Hill and her board are scrambling to respond to the avalanche of criticism, even as the agency works to nail down its new real estate deal. GMHC’s initial thought of moving the testing center to Brooklyn was scrapped in favor of establishing the Chelsea satellite, though Hill had no progress to report on finding a locale. She promised the CAB that a nutrition consultant would be brought in to make the most of the cooking infrastructure the new building will have. The agency is also revisiting the issue of cutting the regular Friday dinner. Hill emphasized that vans will be available for clients needing to commute across town to Penn Station or to other transit hubs.
Those efforts — along with her decision to give the CAB leaders a chance to meet with the whole board on May 20 — have yielded some good will among her critics, but to a very limited degree. One recurrent theme among detractors has been the suspicion that GMHC is no longer an agency run by people living with AIDS, and Maia said that he sensed during last week’s board meeting a greater appreciation among some members, whose HIV status he is unaware of, about what it means to live daily with the virus.
Still, Maia and other CAB leaders and members remain disillusioned, upset, and pessimistic about the future of the agency. A protest planned for this week outside the proposed new site was canceled; Maia explained that he and his fellow client critics are unwilling to engage in civil disobedience. “We don’t have the money to be paying for lawyers,” he explained.

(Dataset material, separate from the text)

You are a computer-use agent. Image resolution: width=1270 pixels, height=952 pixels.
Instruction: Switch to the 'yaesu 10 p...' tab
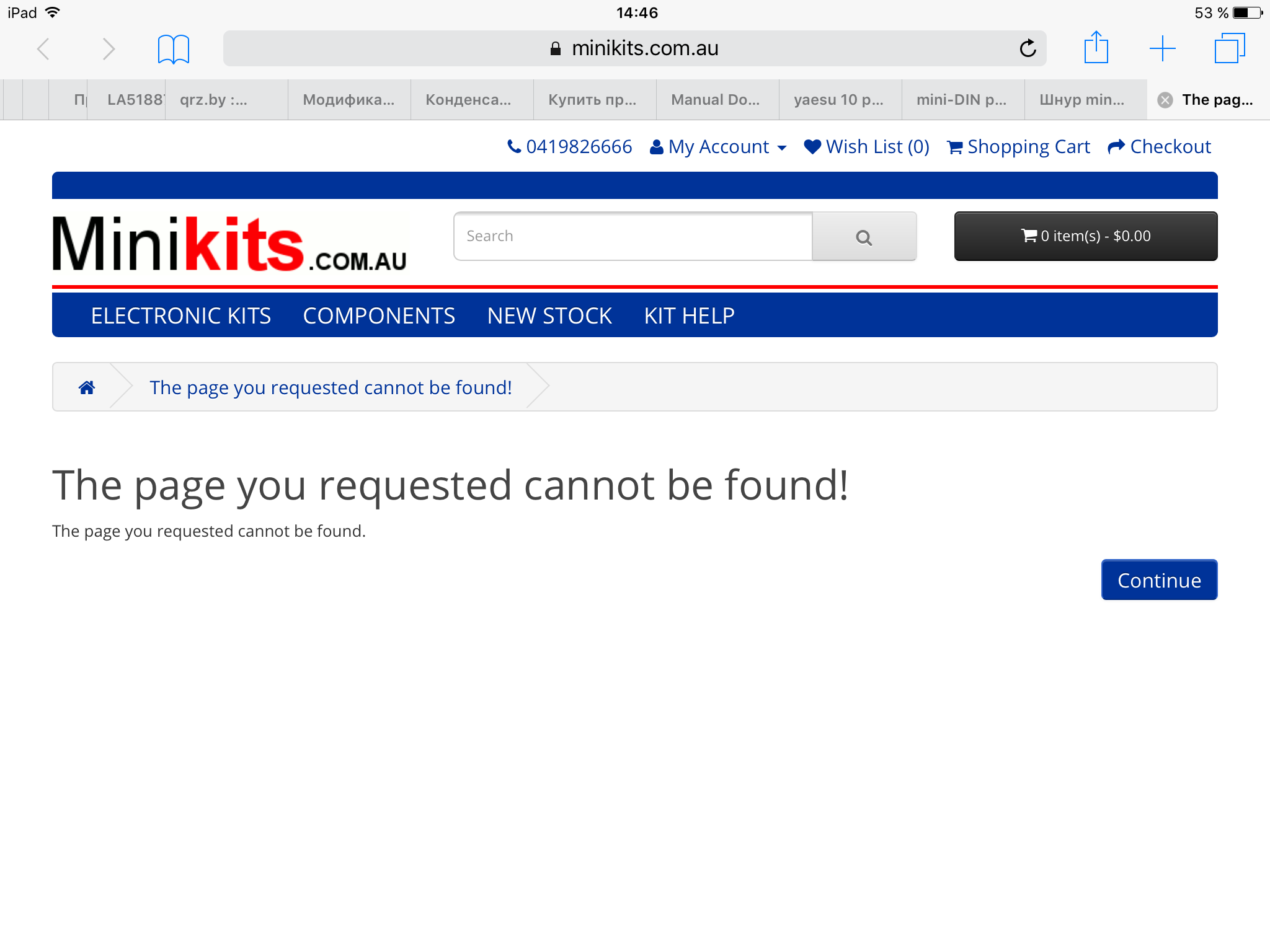(840, 100)
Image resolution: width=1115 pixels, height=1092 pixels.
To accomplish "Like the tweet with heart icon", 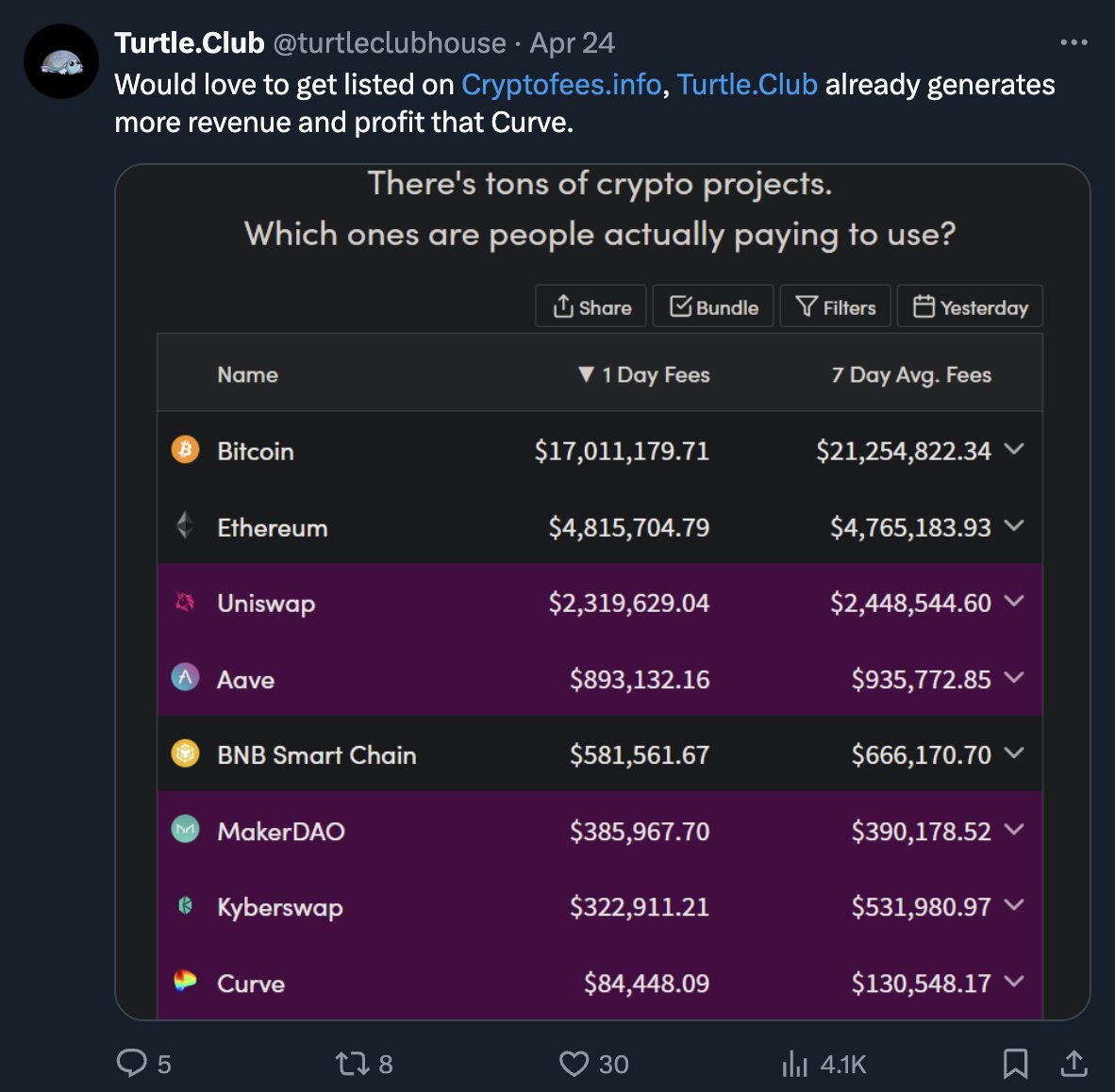I will (x=574, y=1064).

Kramer believes that the growing resignation among clients resulted from agency intimidation. Management and the board, he wrote, “have succeeded in so terrifying the CAB board and clients that they are frightened to appear in public.” Kramer said that one former CAB leader had been barred from GMHC’s building for a year as the result of his activism.

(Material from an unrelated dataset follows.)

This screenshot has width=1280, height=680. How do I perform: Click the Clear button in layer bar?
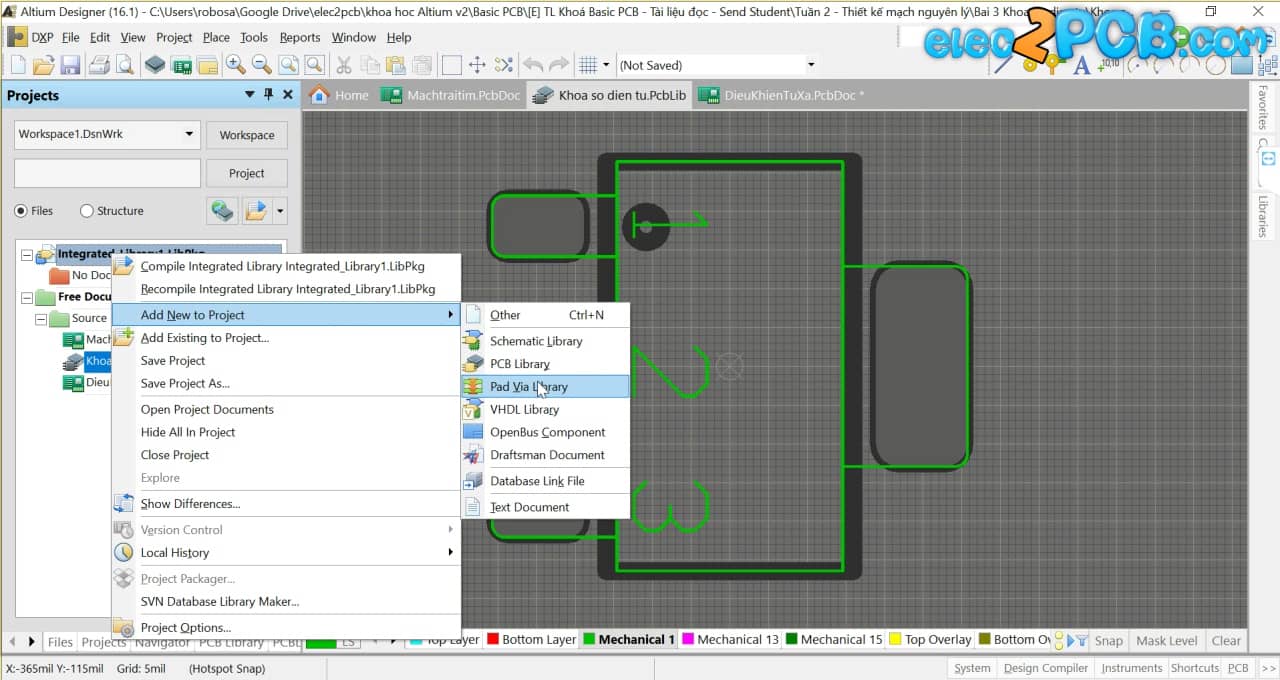coord(1226,640)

As Gay City News went to press, Maia and other client leaders planned to take a tour of the new facility led by agency staff on May 27, a sign that they continue to harbor some hope of making things work on West 33rd Street.

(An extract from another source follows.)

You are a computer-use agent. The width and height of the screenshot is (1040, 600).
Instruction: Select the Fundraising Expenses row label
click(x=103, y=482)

But while he welcomed a meeting planned for June 2 in City Council Speaker Christine Quinn’s office, at which Hill, other agency leaders, and CAB members will be present, Maia added, “I don’t know if she can really mediate anything. If they want to move, they will move.” Assistance from Quinn and other elected officials, he said, might best be applied to locating a site for the satellite testing and prevention center.
As GMHC’s lease negotiations neared completion, Kramer stuck to a militant posture, waging what he termed a “phone zap” effort aimed at Broadway Partners, the building’s owner who must approve the sublease widely believed to have already been signed with WNET, one of the AP building’s tenants. (Hill would not comment on the status of lease negotiations.) Kramer has circulated emails showing that the landlord is skittish in the face of the opposition being mounted. GMHC has, in turn, contacted State Senator Thomas K. Duane, forwarding what one board member termed “a threatening message that Larry Kramer left for the landlord at 450 West 33rd Street.” Duane’s office responded that the matter should be addressed to the police department.
How and whether this drama will find any satisfactory conclusion remains unclear. Kramer is hopeful of keeping up the pressure, but said he cannot do so unless the CAB is willing to engage in further demonstrations, possibly involving getting arrested, something client leaders seem to have ruled out.
As recently as May 25, the fiery old activist remained proud and resolute in his resistance. “Is Larry Going to Get Arrested?,” read the header of an email that day from Kramer. “Larry Hopes So.”
Now, he is waiting for the next opportunity to brainstorm with his client allies.
“This entire situation,” he explained on May 27, “is ineffably sad.”